Poor Rebekah Revels. The original Miss North Carolina has been booted out of the bimbo competition by a judge's ruling that leaves the decision up to the pageant officials. This clears the way for Misty Clymer (no one could make these names up) to represent the state in the Miss America contest. Revels resigned when a former boyfriend revealed that he had taken semi-nude photos of her. She says she didn't know he was taking the pictures and therefore she is "innocent."

Gag me with a mascara wand. First of all, it is disgusting that there is still a Miss America pageant. Pageant officials can talk until they're blue in the face about the scholarships, but the pageant remains an institution that views women as decorative objects to be put on show and judged by superficial standards that would never be applied to men.
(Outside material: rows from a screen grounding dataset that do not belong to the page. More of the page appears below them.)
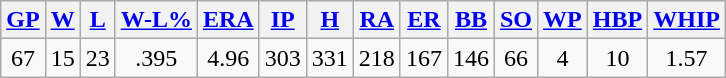
W [62, 20]
4 [563, 58]
SO [516, 20]
BB [470, 20]
146 [470, 58]
303 [282, 58]
L [98, 20]
IP [282, 20]
ERA [228, 20]
H [330, 20]
10 [617, 58]
23 [98, 58]
167 [424, 58]
331 [330, 58]
WP [563, 20]
4.96 [228, 58]
66 [516, 58]
RA [376, 20]
15 [62, 58]
W-L% [156, 20]
GP [23, 20]
ER [424, 20]
67 [23, 58]
1.57 [687, 58]
HBP [617, 20]
.395 [156, 58]
218 [376, 58]
WHIP [687, 20]
Extract the (X, Y) coordinate from the center of the cell holding the provided text.  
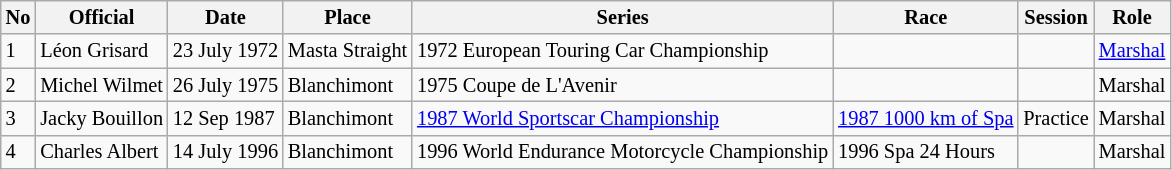
1972 European Touring Car Championship (622, 51)
Series (622, 17)
1975 Coupe de L'Avenir (622, 85)
3 (18, 118)
Official (102, 17)
Practice (1056, 118)
23 July 1972 (226, 51)
Place (348, 17)
1996 Spa 24 Hours (926, 152)
Masta Straight (348, 51)
Date (226, 17)
1987 1000 km of Spa (926, 118)
26 July 1975 (226, 85)
14 July 1996 (226, 152)
Charles Albert (102, 152)
1996 World Endurance Motorcycle Championship (622, 152)
4 (18, 152)
Race (926, 17)
Michel Wilmet (102, 85)
1987 World Sportscar Championship (622, 118)
1 (18, 51)
12 Sep 1987 (226, 118)
Role (1132, 17)
Session (1056, 17)
Jacky Bouillon (102, 118)
No (18, 17)
Léon Grisard (102, 51)
2 (18, 85)
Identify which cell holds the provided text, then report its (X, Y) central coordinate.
Then there is the matter of Revels' "innocence." Okay, maybe she didn't know her boyfriend (some friend) was taking pictures of her. But who cares if she did? Why, in 2002, does a woman have to swear that she didn't know her partner saw her breasts? And why do young women think it is an honor to be in this pageant?

Wednesday, September 04, 2002

If you think the Women's Movement (remember the Women's Movement?) has changed stupid cultural attitudes, you haven't been paying attention to Gwyneth Paltrow. Paltrow said in a recent interview that she would never ask a man out because she is "freaked out" by "forward women."
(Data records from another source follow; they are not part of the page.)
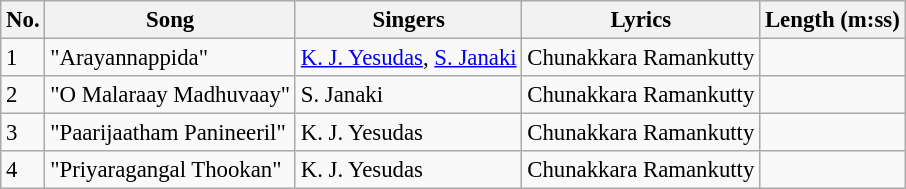
Lyrics (641, 20)
3 (23, 133)
"O Malaraay Madhuvaay" (170, 95)
"Priyaragangal Thookan" (170, 170)
Singers (408, 20)
"Paarijaatham Panineeril" (170, 133)
4 (23, 170)
1 (23, 58)
K. J. Yesudas, S. Janaki (408, 58)
S. Janaki (408, 95)
Length (m:ss) (832, 20)
"Arayannappida" (170, 58)
Song (170, 20)
No. (23, 20)
2 (23, 95)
It is amazing that a woman with such an abundance of talent in a field requiring intelligence and sensitivity could believe that inviting a man to dinner is "forward." She probably thinks the man has to pay for the dinner and order for her, too. These are the attitudes of the 50's and 60's that kept women "in their place," which is to say, submissive. Don't beat boys in sports. Don't show any romantic interest in them until they show it first. Don't give up your virginity until you're married. Don't pursue a career, and if you must, remember that it isn't as important as your husband's.

Women's fear of being thought aggressive when they are only conducting transactions in a normative manner is well-founded; I'll give Paltrow that. When a man takes charge, he's called a leader. When a woman takes charge, she's called "unfeminine." But fear of being judged by ignorant standards is a poor excuse for being less than who you are.

Sunday, September 01, 2002

Some people say that irony is dead. Don't you believe it. Just today, I discovered that someone had published one of my essays without my permission, which is, of course, illegal. Not only that, but the offending party failed to credit the original publication.

Here's the good part: the essay was about maintaining appropriate boundaries.

And did I mention that the illegal publisher is a respected religious organization?

Churches have a lot to learn these days.